[Given records — start]
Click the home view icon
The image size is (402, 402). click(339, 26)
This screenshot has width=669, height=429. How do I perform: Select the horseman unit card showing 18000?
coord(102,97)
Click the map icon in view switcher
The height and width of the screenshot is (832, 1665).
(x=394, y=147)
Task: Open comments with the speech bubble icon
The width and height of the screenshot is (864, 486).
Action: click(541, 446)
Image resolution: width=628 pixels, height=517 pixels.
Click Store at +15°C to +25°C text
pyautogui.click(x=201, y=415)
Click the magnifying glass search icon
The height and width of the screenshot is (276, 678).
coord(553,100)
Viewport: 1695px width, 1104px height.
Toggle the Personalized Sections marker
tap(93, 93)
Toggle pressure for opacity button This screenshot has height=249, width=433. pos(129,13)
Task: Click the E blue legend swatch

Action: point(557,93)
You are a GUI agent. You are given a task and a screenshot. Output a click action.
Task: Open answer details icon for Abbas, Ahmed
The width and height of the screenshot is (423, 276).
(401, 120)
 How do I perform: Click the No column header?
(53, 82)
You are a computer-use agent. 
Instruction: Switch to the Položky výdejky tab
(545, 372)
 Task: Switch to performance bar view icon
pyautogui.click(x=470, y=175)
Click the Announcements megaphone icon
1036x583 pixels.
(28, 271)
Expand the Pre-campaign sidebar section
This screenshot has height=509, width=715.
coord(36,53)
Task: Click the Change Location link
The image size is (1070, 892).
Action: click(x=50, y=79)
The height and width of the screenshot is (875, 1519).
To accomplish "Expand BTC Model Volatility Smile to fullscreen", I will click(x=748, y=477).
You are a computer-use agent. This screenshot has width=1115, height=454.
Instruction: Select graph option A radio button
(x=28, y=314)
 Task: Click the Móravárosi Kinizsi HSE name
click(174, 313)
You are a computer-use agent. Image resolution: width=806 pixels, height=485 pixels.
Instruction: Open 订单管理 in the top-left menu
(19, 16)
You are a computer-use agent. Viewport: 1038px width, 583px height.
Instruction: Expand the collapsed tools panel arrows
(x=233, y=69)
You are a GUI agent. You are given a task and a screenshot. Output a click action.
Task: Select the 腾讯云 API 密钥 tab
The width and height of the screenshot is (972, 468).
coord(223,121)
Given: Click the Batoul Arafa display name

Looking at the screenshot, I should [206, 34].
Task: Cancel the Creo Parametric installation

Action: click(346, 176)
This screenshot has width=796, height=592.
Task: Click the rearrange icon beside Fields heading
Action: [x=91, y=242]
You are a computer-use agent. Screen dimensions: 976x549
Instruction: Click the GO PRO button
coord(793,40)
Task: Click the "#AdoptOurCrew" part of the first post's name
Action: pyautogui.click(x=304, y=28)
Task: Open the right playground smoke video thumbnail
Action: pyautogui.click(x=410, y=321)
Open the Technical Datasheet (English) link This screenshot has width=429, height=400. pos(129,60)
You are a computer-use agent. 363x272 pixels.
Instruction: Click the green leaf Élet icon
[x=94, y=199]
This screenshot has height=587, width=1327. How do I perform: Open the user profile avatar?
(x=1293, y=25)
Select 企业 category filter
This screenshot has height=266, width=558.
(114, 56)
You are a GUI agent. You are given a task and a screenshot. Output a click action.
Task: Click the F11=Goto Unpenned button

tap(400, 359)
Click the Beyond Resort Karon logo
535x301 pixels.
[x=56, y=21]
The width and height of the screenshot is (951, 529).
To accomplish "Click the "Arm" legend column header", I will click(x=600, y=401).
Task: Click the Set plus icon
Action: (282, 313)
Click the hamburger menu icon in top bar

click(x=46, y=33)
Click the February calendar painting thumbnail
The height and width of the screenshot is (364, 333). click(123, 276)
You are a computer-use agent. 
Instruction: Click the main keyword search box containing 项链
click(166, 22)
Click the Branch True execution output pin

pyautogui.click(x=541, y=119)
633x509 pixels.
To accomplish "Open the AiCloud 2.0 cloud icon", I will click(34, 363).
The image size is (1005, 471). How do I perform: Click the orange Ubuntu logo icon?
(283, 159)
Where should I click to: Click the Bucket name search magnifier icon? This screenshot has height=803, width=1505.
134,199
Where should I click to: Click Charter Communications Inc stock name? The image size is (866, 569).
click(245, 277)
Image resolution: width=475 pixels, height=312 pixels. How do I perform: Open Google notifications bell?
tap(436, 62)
[Given records — finish]
* [Problem statement]
Top to bottom, transcribe every line above exactly.

* [Response below]
Click the home view icon
The image size is (402, 402). click(339, 26)
This screenshot has width=669, height=429. How do I perform: Select the horseman unit card showing 18000?
coord(102,97)
Click the map icon in view switcher
The height and width of the screenshot is (832, 1665).
(x=394, y=147)
Task: Open comments with the speech bubble icon
The width and height of the screenshot is (864, 486).
Action: click(541, 446)
Image resolution: width=628 pixels, height=517 pixels.
Click Store at +15°C to +25°C text
pyautogui.click(x=201, y=415)
Click the magnifying glass search icon
The height and width of the screenshot is (276, 678).
coord(553,100)
Viewport: 1695px width, 1104px height.
Toggle the Personalized Sections marker
tap(93, 93)
Toggle pressure for opacity button This screenshot has height=249, width=433. pos(129,13)
Task: Click the E blue legend swatch

Action: point(557,93)
You are a GUI agent. You are given a task and a screenshot. Output a click action.
Task: Open answer details icon for Abbas, Ahmed
The width and height of the screenshot is (423, 276).
(401, 120)
 How do I perform: Click the No column header?
(53, 82)
You are a computer-use agent. 
Instruction: Switch to the Položky výdejky tab
(545, 372)
 Task: Switch to performance bar view icon
pyautogui.click(x=470, y=175)
Click the Announcements megaphone icon
1036x583 pixels.
(28, 271)
Expand the Pre-campaign sidebar section
This screenshot has height=509, width=715.
coord(36,53)
Task: Click the Change Location link
The image size is (1070, 892).
Action: click(x=50, y=79)
The height and width of the screenshot is (875, 1519).
To accomplish "Expand BTC Model Volatility Smile to fullscreen", I will click(x=748, y=477).
You are a computer-use agent. This screenshot has width=1115, height=454.
Instruction: Select graph option A radio button
(x=28, y=314)
 Task: Click the Móravárosi Kinizsi HSE name
click(174, 313)
You are a computer-use agent. Image resolution: width=806 pixels, height=485 pixels.
Instruction: Open 订单管理 in the top-left menu
(19, 16)
You are a computer-use agent. Viewport: 1038px width, 583px height.
Instruction: Expand the collapsed tools panel arrows
(x=233, y=69)
You are a GUI agent. You are given a task and a screenshot. Output a click action.
Task: Select the 腾讯云 API 密钥 tab
The width and height of the screenshot is (972, 468).
coord(223,121)
Given: Click the Batoul Arafa display name

Looking at the screenshot, I should [206, 34].
Task: Cancel the Creo Parametric installation

Action: click(346, 176)
This screenshot has width=796, height=592.
Task: Click the rearrange icon beside Fields heading
Action: [x=91, y=242]
You are a computer-use agent. Screen dimensions: 976x549
Instruction: Click the GO PRO button
coord(793,40)
Task: Click the "#AdoptOurCrew" part of the first post's name
Action: pyautogui.click(x=304, y=28)
Task: Open the right playground smoke video thumbnail
Action: pyautogui.click(x=410, y=321)
Open the Technical Datasheet (English) link This screenshot has width=429, height=400. pos(129,60)
You are a computer-use agent. 363x272 pixels.
Instruction: Click the green leaf Élet icon
[x=94, y=199]
This screenshot has height=587, width=1327. How do I perform: Open the user profile avatar?
(x=1293, y=25)
Select 企业 category filter
This screenshot has height=266, width=558.
(114, 56)
You are a GUI agent. You are given a task and a screenshot. Output a click action.
Task: Click the F11=Goto Unpenned button

tap(400, 359)
Click the Beyond Resort Karon logo
535x301 pixels.
[x=56, y=21]
The width and height of the screenshot is (951, 529).
To accomplish "Click the "Arm" legend column header", I will click(x=600, y=401).
Task: Click the Set plus icon
Action: (282, 313)
Click the hamburger menu icon in top bar

click(x=46, y=33)
Click the February calendar painting thumbnail
The height and width of the screenshot is (364, 333). click(123, 276)
You are a computer-use agent. 
Instruction: Click the main keyword search box containing 项链
click(166, 22)
Click the Branch True execution output pin

pyautogui.click(x=541, y=119)
633x509 pixels.
To accomplish "Open the AiCloud 2.0 cloud icon", I will click(34, 363).
The image size is (1005, 471). How do I perform: Click the orange Ubuntu logo icon?
(283, 159)
Where should I click to: Click the Bucket name search magnifier icon? This screenshot has height=803, width=1505.
134,199
Where should I click to: Click Charter Communications Inc stock name? The image size is (866, 569).
click(245, 277)
Image resolution: width=475 pixels, height=312 pixels. How do I perform: Open Google notifications bell?
tap(436, 62)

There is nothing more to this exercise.